* [TRY IT] Lines from the one containing "Viewport: 435px width, 279px height." through the last line of the data below are to be returned exactly; leave out the rest.

· · ·

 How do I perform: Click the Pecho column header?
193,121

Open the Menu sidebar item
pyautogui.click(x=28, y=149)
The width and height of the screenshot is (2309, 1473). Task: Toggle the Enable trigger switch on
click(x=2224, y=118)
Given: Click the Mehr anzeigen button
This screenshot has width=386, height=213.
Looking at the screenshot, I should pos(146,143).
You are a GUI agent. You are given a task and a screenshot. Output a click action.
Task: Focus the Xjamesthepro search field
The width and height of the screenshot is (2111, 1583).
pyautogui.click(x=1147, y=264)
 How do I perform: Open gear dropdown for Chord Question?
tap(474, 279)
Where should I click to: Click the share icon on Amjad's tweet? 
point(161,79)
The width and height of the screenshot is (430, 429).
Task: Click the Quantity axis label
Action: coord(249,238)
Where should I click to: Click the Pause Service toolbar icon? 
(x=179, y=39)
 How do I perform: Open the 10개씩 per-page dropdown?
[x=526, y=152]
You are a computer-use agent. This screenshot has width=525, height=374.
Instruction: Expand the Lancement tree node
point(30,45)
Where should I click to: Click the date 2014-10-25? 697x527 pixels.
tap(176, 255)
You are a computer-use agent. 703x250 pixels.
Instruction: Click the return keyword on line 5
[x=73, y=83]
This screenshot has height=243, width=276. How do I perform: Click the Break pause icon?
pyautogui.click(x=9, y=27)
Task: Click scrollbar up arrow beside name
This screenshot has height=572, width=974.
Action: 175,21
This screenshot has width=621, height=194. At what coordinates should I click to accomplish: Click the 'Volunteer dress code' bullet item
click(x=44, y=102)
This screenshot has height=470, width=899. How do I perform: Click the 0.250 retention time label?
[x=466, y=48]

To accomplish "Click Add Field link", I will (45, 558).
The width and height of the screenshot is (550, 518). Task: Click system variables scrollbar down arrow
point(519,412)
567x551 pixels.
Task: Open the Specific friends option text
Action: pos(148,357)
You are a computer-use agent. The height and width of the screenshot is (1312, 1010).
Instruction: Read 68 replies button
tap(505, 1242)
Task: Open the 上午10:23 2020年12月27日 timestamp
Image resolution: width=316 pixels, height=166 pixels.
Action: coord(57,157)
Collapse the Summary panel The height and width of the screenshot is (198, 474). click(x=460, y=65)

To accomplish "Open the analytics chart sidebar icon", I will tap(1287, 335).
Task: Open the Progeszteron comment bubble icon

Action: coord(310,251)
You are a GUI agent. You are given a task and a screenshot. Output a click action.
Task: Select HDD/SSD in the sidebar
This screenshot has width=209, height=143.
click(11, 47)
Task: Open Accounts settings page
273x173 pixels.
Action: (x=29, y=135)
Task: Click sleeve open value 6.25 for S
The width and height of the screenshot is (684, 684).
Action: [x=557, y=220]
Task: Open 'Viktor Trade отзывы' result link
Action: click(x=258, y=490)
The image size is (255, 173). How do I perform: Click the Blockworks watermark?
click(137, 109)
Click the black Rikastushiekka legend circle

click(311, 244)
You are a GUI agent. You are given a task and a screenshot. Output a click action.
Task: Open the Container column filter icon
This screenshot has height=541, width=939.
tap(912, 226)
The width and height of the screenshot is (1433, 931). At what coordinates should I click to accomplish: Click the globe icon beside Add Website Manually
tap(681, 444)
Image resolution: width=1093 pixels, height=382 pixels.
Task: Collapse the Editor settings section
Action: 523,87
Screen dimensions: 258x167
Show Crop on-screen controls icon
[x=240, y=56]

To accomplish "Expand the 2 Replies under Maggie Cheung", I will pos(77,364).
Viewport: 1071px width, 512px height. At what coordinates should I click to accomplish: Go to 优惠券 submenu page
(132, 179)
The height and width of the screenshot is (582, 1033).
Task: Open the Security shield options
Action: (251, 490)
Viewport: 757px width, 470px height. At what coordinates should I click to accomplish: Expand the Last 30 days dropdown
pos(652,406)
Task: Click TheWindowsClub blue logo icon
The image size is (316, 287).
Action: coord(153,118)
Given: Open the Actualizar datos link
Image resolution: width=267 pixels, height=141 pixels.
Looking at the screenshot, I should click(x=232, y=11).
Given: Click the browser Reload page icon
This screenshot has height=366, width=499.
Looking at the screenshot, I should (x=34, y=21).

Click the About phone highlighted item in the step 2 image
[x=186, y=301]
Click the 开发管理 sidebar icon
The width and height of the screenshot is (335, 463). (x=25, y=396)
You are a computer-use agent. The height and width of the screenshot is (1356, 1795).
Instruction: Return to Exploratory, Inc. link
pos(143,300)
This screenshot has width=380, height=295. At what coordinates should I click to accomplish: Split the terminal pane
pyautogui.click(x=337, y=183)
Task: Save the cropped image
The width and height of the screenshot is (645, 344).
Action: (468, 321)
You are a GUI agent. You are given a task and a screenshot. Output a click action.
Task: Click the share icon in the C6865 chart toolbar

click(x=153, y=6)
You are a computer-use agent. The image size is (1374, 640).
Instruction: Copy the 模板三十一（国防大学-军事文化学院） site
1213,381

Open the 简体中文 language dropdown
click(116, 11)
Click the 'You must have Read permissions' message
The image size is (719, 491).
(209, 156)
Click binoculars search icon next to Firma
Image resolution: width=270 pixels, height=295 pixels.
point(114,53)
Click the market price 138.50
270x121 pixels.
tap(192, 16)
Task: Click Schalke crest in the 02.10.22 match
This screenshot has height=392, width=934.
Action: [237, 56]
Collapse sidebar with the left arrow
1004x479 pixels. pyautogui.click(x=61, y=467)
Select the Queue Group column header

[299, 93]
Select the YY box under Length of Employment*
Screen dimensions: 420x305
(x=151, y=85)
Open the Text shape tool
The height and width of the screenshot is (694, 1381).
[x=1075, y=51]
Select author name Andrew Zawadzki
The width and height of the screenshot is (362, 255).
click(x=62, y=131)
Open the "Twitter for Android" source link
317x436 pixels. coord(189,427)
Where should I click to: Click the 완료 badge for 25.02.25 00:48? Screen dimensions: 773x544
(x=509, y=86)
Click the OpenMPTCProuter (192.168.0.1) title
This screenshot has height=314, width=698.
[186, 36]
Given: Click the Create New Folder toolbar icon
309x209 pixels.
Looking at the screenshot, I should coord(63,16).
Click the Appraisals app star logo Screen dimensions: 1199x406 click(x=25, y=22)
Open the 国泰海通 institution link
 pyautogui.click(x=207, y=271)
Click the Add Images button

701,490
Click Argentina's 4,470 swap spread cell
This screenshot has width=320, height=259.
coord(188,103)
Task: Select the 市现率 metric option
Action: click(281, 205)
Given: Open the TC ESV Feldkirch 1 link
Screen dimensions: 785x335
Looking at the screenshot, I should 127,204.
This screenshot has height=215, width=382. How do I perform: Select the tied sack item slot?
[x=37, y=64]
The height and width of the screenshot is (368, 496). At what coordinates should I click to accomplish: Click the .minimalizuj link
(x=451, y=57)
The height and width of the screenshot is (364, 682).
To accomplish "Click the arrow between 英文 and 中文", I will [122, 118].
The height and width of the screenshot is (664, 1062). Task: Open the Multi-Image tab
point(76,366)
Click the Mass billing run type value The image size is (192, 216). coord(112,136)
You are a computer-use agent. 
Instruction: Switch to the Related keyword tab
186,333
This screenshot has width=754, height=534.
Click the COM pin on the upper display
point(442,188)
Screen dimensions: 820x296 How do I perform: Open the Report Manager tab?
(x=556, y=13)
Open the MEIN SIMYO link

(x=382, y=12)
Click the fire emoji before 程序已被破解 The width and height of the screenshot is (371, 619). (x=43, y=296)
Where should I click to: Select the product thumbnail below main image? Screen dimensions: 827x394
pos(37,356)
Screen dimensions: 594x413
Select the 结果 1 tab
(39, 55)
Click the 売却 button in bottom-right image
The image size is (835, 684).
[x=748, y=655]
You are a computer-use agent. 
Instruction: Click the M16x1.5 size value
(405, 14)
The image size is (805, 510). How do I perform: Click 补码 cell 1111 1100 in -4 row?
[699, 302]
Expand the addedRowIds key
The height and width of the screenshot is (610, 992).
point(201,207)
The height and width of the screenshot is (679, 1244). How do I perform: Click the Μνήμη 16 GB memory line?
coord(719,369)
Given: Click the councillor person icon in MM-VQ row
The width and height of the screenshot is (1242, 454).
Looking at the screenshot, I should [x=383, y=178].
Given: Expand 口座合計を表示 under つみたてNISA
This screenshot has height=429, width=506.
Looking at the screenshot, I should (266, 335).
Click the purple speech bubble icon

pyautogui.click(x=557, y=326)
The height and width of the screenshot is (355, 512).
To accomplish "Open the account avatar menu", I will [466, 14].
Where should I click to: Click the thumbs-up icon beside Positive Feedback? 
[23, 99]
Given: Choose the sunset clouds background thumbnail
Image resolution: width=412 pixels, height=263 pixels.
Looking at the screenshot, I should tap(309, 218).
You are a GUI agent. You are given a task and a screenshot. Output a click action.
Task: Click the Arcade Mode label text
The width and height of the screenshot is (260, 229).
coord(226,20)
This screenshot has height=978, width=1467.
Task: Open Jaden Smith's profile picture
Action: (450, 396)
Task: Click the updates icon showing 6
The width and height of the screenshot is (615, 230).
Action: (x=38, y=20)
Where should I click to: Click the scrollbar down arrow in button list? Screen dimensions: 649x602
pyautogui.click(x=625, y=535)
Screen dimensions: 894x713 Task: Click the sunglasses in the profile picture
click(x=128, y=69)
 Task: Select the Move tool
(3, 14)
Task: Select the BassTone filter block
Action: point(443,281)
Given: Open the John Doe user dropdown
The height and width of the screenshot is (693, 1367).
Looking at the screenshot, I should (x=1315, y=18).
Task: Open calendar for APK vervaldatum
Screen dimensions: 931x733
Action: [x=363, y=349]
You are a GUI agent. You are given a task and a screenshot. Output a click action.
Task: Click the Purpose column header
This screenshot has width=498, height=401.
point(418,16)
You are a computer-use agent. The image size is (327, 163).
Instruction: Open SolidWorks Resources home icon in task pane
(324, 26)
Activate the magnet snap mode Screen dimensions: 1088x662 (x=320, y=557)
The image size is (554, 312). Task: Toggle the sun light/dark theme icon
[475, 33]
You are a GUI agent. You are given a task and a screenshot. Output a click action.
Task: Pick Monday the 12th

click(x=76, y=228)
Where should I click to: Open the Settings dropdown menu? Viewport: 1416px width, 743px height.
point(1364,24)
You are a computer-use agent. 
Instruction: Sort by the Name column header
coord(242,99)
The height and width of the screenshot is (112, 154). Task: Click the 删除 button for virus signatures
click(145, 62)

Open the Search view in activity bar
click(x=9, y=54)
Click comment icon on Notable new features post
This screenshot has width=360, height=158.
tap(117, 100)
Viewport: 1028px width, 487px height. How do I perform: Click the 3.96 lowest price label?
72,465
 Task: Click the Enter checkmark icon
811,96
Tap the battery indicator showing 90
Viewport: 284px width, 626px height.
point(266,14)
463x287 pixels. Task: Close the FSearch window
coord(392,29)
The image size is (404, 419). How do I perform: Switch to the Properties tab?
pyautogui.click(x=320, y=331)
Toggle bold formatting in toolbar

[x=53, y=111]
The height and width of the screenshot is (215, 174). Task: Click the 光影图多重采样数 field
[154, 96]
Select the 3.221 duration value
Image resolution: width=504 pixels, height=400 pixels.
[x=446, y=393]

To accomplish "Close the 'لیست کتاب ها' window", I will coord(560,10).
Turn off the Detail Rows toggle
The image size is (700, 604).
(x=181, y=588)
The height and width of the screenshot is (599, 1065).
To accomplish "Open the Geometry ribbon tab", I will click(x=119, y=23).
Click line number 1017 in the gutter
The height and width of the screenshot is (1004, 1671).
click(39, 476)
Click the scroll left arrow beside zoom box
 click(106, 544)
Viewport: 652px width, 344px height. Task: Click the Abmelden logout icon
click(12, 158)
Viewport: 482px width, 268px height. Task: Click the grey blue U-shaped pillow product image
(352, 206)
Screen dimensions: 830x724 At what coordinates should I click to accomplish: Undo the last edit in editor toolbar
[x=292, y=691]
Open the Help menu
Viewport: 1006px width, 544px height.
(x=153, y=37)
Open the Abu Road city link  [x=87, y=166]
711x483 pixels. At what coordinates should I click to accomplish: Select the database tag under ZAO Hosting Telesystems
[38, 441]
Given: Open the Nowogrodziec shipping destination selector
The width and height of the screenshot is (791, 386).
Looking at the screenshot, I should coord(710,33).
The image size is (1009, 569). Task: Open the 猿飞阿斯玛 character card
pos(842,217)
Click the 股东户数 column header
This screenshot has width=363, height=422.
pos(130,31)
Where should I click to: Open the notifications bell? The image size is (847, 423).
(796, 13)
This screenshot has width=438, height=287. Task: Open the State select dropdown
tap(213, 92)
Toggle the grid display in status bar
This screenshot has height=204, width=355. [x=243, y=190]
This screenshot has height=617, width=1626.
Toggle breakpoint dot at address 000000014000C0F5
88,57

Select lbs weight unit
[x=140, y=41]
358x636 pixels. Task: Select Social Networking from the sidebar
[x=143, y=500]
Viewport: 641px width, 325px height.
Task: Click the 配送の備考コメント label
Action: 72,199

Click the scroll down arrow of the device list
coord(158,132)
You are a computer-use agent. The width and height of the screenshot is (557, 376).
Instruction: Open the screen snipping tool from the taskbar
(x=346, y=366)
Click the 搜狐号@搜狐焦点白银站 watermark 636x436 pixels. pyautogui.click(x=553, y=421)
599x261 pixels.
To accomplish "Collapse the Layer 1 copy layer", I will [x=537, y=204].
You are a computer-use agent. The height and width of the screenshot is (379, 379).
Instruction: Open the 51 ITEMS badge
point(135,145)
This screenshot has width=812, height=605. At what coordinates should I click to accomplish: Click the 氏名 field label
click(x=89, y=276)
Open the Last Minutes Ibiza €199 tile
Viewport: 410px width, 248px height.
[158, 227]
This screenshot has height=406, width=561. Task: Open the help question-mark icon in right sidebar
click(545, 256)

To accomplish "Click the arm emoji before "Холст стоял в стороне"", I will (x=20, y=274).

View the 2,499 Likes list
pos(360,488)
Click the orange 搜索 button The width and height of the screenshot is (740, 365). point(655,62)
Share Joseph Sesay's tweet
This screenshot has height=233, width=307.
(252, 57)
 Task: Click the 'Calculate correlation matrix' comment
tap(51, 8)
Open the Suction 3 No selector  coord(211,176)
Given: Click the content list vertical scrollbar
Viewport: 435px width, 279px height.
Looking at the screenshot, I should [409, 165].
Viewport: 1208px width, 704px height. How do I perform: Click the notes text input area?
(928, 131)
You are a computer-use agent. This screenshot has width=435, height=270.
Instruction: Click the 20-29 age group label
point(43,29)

· · ·

* [ANSWER SECTION]
Viewport: 435px width, 279px height.
Looking at the screenshot, I should [409, 165].
Viewport: 1208px width, 704px height. How do I perform: Click the notes text input area?
(928, 131)
You are a computer-use agent. This screenshot has width=435, height=270.
Instruction: Click the 20-29 age group label
point(43,29)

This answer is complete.